1) Building an MCP Server for AI-Driven Analysis of NYC 311 Data // Nicholas Taub
This lightning talk features an MCP server that exposes NYC 311 Call Center data to AI assistants like Claude through tools, context and resources. The server offers three core tools — Retrieve (hybrid keyword/vector search, Analyze (aggregation and theme extraction) and Annotate (add record comments). The stack is Python-based using FastMCP, Supabase for storage and Google's Gemini for text embeddings.
AI & Software Engineer Nicholas Taub will demo the architecture showing how LLMs can infer and relay relevant records between tools. The server's tool descriptions and docstrings provide explicit usage instructions to the LLM - e.g. tool ordering, query parameters and workflow constraints - enabling the reasoning model to orchestrate tasks with minimal human intervention. Resources are optional supplementary context for more refined inputs.
This session is designed for analysts, engineers and enthusiasts interested in learning how MCP can enhance their LLM experience.
2) Civic Engagement for the Digital Age // Devin Neal, Kris Turkal
Join software engineers Devin and Kris for a live demo of Civic, a mobile app that makes it easy for anyone to find and contact their elected officials at every level of government. We'll walk through the app's core features, starting with an interactive map that visualizes city council, state legislative, and congressional districts together with data on their representatives. Then we’ll showcase the "My Representatives" page which shows your local, state, and federal officials based on your location. Attendees will see how Civic pulls together district boundaries, government directories, and other open data sources to create a rich view into our government through clean mobile interface.

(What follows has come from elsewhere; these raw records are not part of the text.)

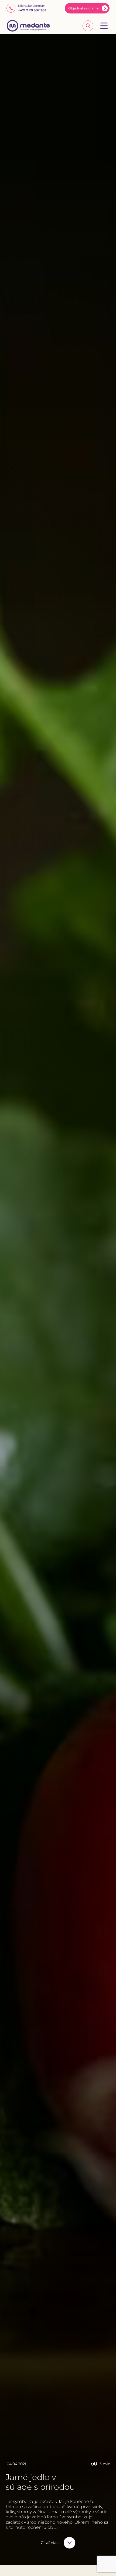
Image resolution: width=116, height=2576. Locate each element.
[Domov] (28, 26)
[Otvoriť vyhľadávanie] (88, 25)
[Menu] (104, 25)
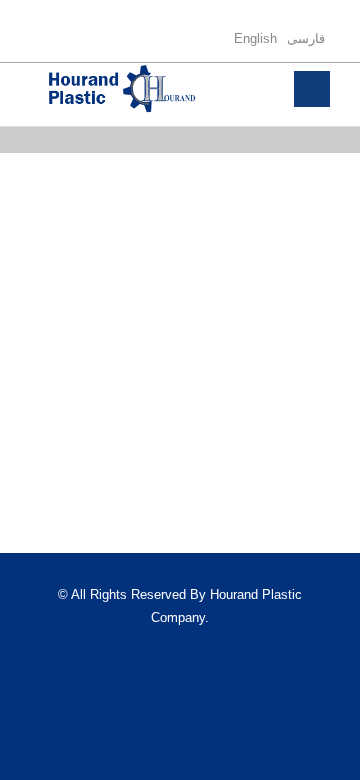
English (255, 38)
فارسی (306, 38)
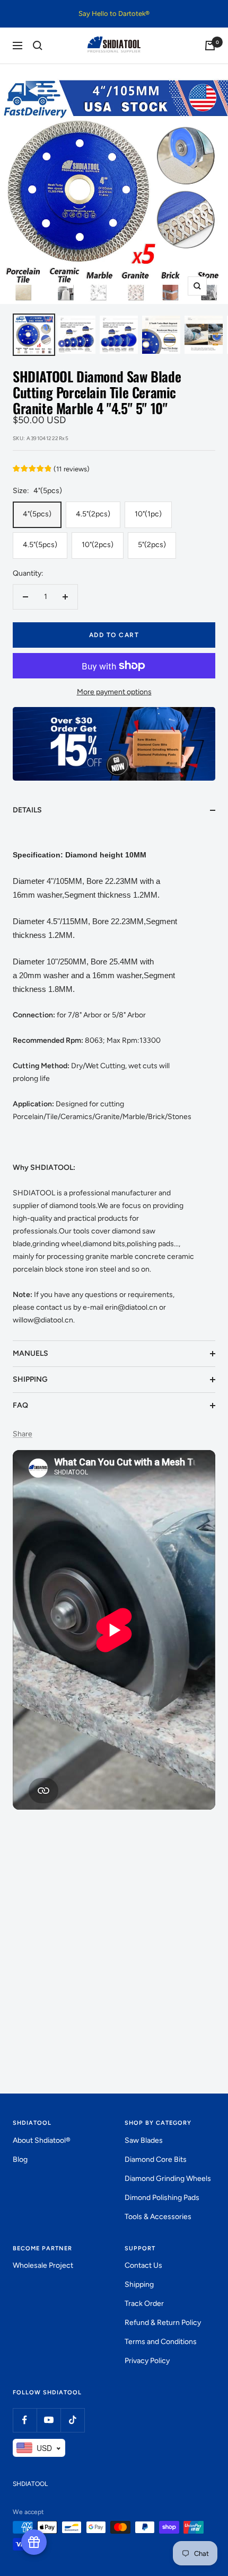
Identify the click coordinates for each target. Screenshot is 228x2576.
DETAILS (27, 810)
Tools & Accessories (158, 2216)
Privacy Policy (147, 2360)
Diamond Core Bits (156, 2159)
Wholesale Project (43, 2265)
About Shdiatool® (42, 2140)
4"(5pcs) (37, 513)
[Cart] (210, 45)
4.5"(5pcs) (40, 544)
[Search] (37, 45)
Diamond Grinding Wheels (168, 2178)
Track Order (144, 2303)
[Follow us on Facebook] (25, 2420)
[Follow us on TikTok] (72, 2420)
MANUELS (30, 1353)
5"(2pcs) (152, 544)
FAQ (20, 1405)
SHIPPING (30, 1379)
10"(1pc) (148, 513)
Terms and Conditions (161, 2341)
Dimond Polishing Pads (162, 2197)
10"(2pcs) (97, 544)
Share (22, 1433)
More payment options (114, 691)
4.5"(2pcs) (93, 513)
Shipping (139, 2284)
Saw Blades (144, 2140)
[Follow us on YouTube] (48, 2420)
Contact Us (143, 2265)
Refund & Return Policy (163, 2322)
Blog (20, 2159)
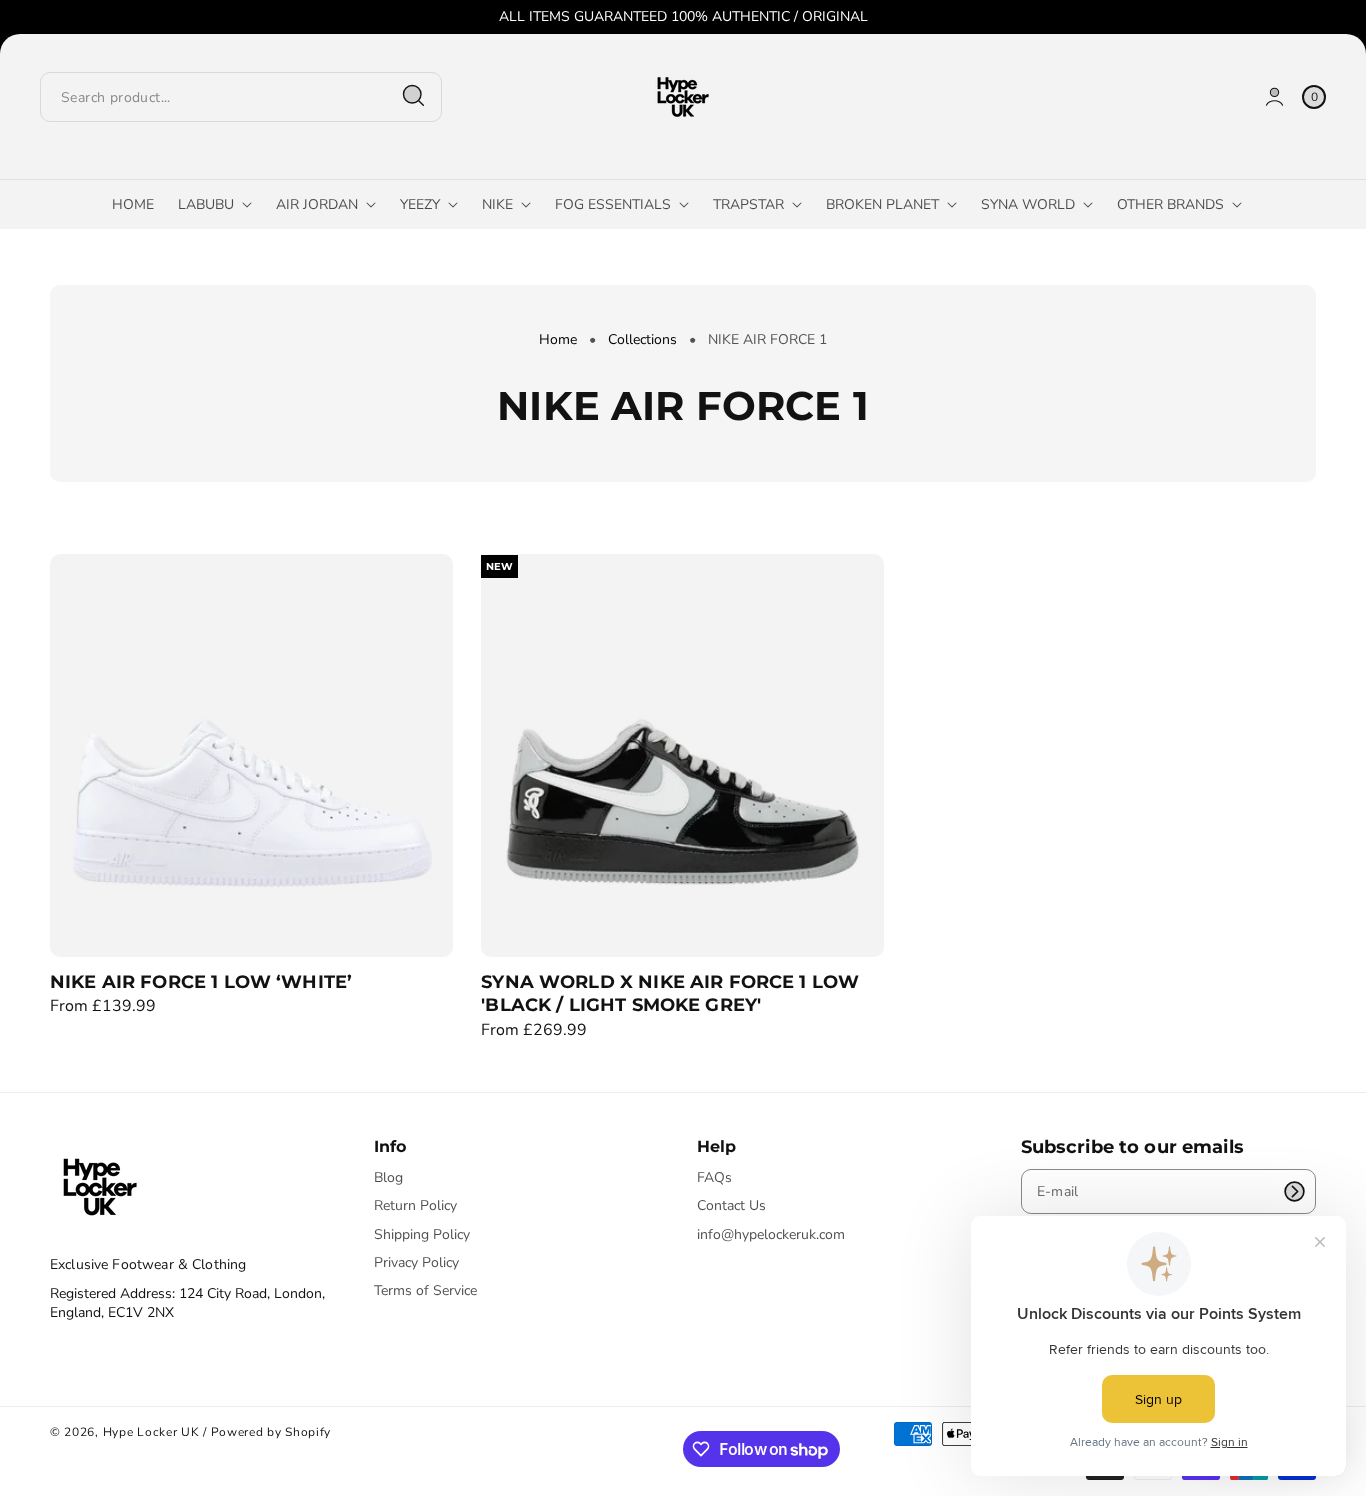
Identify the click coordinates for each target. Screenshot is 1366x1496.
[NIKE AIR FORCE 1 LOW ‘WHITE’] (251, 755)
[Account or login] (1274, 96)
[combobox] (241, 96)
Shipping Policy (422, 1234)
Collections (642, 339)
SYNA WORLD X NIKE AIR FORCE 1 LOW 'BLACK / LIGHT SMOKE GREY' (670, 993)
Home (558, 339)
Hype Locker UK (151, 1432)
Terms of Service (425, 1290)
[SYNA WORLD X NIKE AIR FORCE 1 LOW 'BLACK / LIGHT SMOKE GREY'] (682, 755)
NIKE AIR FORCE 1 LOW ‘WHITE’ (201, 982)
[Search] (414, 96)
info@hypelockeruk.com (771, 1234)
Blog (388, 1178)
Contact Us (731, 1205)
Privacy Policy (416, 1262)
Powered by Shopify (271, 1432)
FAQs (714, 1178)
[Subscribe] (1294, 1191)
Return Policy (415, 1205)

This session is ideal for anyone interested in civic technology, open government data, or building data-intensive mobile applications. Whether you're a developer curious about geospatial data, a policy advocate looking for tools to connect constituents with their representatives, or simply someone who wants to know who represents you, you'll walk away with something useful. Attendees are encouraged to download the app and follow along on their own devices during the presentation.
3) Engagic: From Council Agenda to Neighborhood Input // Iban Sadowski
In 2020 a group of Palo Alto residents tried to hold their city council accountable and improve information accessibility, by hand. They tracked meetings, read and summarized agendas, and organized neighbors to show up and speak. We burned out in 4 months.
Engagic is the tool that would've saved them. It's an open source platform that automatically tracks council meetings across 100+ US cities, summarizes agenda items using LLMs, and surfaces voting records and committee decisions for elected officials. The data is freely available; the code is on GitHub.
This lightning talk will demo engagic using live NYC council data: what a meeting looks like before processing (dozens of attachments, hundreds of pages) and after (plain-language summaries, topic filters, participation links). The talk will also show the deliberation feature, which lets residents provide structured feedback on legislative items and see where their neighbors stand.
Ideal for: civic technologists, journalists covering local government, librarians, anyone who's ever tried to figure out what their city council is actually voting on.
4) NYC Community Boards Dashboard // Tina Zeng
The NYC Community Boards Dashboard (community-boards.nyc) is an interactive tool designed by BetaNYC Associate Board member Tina Zeng to support transparency, analyses, and comparative evaluation of Community Boards (CB). It uses CB digital records, Demographic Reports, District Needs Assessment to provide an overview of how community boards reflect and respond to their neighborhoods. The dashboard aims to measure civic participation, discourse quality, responsiveness, and accessibility in order to empower residents, advocates, researchers, and policymakers to explore patterns over time and gain insight into equity, engagement, and local decision-making.
The session will begin with a walkthrough of the dashboard, then present the development and analysis processes, including methodological and ethical considerations. Followed by a Q&A and feedback session, inviting participants to critically engage with the tool, and explore how similar approaches could be applied to other local institutions (this project was inspired by previous work out of School of Data like citymeetings.nyc).
Join if you’re also curious about building with AI from scratch—using natural language processing, large language models, and vibe-coding!!